From police vest to priestly vestments

Inside Father Doug Hunter’s office at Saint Malachy Catholic Church in Brownsburg, you can find a shadow box hanging on the wall full of colorful badges. Ones with titles like Cadet, Sheriff’s Deputy, and Indianapolis Police Officer. The badges read, “D. Hunter.”


A display of law enforcement badges hangs in Father Hunter’s office as a reminder of his policing past. Photo by Chris Cornwall

“It’s just a reminder of where I came from. I look back and see all the lives I’ve touched,” explains the 39-year new Associate Pastor who spent a decade in Indianapolis law enforcement.


It’s a unique resume for a Catholic priest, and one he doesn’t hesitate to share during his homilies.


“People want to know their priest, what kind of experience do you have, what do you bring to the table who are you and what you about,” said Hunter.

The Indy native always had the priesthood in the back of his mind, but the former altar boy says a series of circumstances led him to wear the badge before the vestments. During his freshman year at Cardinal Ritter High School, he lost his dad to a heart attack and his grades started to suffer.

“When it came time to apply for a college nobody would really take me but the Arch Diocese was willing to work with me and told me to go get a two-year degree and come back,” he remembers.

Photo of Hunter when he worked as a Marion County Sheriffs Deputy.
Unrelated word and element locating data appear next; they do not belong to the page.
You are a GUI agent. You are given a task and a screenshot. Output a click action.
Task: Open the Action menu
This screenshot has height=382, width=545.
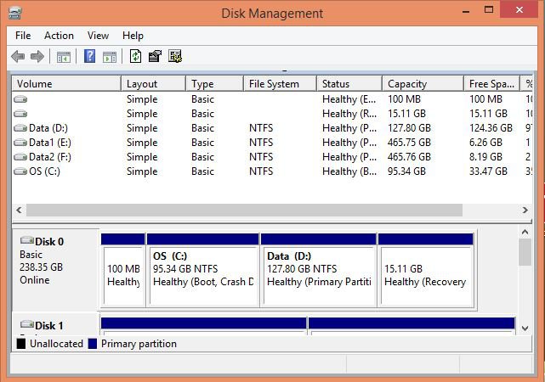[x=59, y=36]
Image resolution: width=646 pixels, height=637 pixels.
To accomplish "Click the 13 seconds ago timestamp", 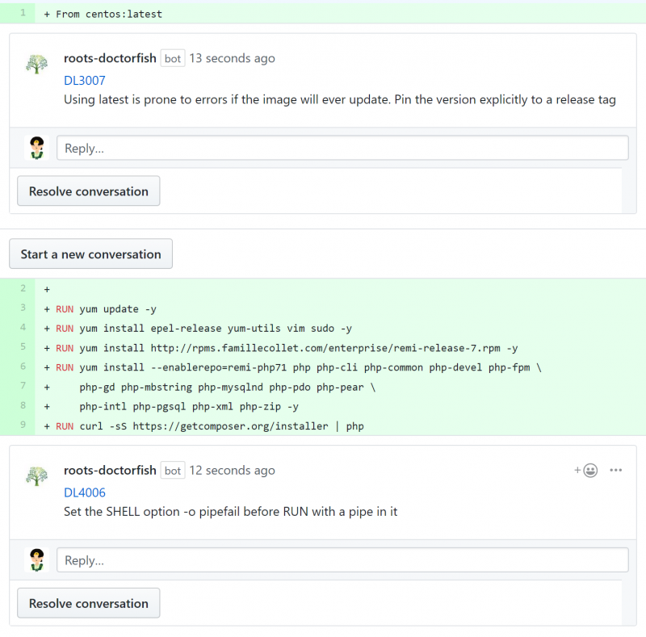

Photo submitted.

It was around the same time, he started to notice the impact local cops had on the community, whether they were saying hi or shooting hoops with the guys in his neighborhood.

“One of them said, ‘why you don’t become a police officer?’”

So he did. He applied with the Indianapolis Police Department and didn’t make the cut but landed a job with Marion County as a sheriff’s deputy. He spent eight years there and two more as a police officer with IMPD after the city merged law enforcement services with the county in 2007.

“During that time, it gave me insights into how people live their lives. The good, the bad, and the indifferent.”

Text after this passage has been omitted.